Parmi les ecclésiastiques l'ambition est une
maladie épidémique qui n'affecte que
l'intérieur : aussi ce fut sous le
manteau de l'humilité que nos Lazaristes
couvrirent leurs vues ambitieuses. Ils le firent
avec tant d'adresse, que ceux qui les
surchargeaient de grâces et de faveurs,
croyaient bonnement avoir
triomphé de la
répugnance la plus décidée
pour les honneurs et l'agrandissement.

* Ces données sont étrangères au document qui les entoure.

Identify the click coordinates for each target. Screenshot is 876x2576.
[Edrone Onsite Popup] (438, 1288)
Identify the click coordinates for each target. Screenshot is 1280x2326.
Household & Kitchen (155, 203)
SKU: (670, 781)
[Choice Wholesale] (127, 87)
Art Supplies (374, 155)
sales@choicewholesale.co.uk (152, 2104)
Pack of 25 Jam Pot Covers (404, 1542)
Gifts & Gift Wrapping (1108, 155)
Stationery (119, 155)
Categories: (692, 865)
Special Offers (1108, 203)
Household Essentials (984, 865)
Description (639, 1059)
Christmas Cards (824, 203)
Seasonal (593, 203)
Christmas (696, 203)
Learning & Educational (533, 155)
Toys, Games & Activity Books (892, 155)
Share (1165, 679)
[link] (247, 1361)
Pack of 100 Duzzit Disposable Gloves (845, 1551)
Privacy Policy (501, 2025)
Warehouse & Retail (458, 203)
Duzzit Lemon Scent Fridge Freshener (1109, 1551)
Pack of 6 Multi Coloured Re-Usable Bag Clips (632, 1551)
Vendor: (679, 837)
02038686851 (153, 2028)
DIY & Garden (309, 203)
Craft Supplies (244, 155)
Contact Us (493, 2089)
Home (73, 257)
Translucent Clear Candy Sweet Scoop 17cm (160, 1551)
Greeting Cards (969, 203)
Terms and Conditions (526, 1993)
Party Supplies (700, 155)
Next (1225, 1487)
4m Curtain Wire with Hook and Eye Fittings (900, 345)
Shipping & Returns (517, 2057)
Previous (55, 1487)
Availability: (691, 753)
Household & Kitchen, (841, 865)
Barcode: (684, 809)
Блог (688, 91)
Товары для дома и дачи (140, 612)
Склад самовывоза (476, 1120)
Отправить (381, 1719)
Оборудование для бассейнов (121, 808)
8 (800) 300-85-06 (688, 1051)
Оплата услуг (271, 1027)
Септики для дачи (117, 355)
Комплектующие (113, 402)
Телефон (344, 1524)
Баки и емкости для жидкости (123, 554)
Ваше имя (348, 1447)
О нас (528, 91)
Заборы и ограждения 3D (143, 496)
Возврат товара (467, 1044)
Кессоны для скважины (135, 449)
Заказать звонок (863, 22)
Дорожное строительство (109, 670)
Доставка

Ils savaient
combien avaient servi aux Jésuites,
l'extérieur humble, l'air mortifié et
composé ; pour aller plus
sûrement à leurs fins, ils les
imitèrent dans leur maintien et leur
habillement, et renchérirent même sur
leurs originaux, dont ils se distinguèrent
par un collet de grosse toile blanche, un floquet
de poil au menton, et une négligence
étudiée ou plutôt une crasseuse
malpropreté, qui jointe à un certain
patelinage, en imposa si bien au public et à
la cour, qu'ils ont mérité les
suffrages de l'un et de l'autre, la desserte des
chapelles de toutes les maisons royales,
l'administration d'une infinité de
séminaires, et la possession des biens
immenses, dont ils jouissent actuellement.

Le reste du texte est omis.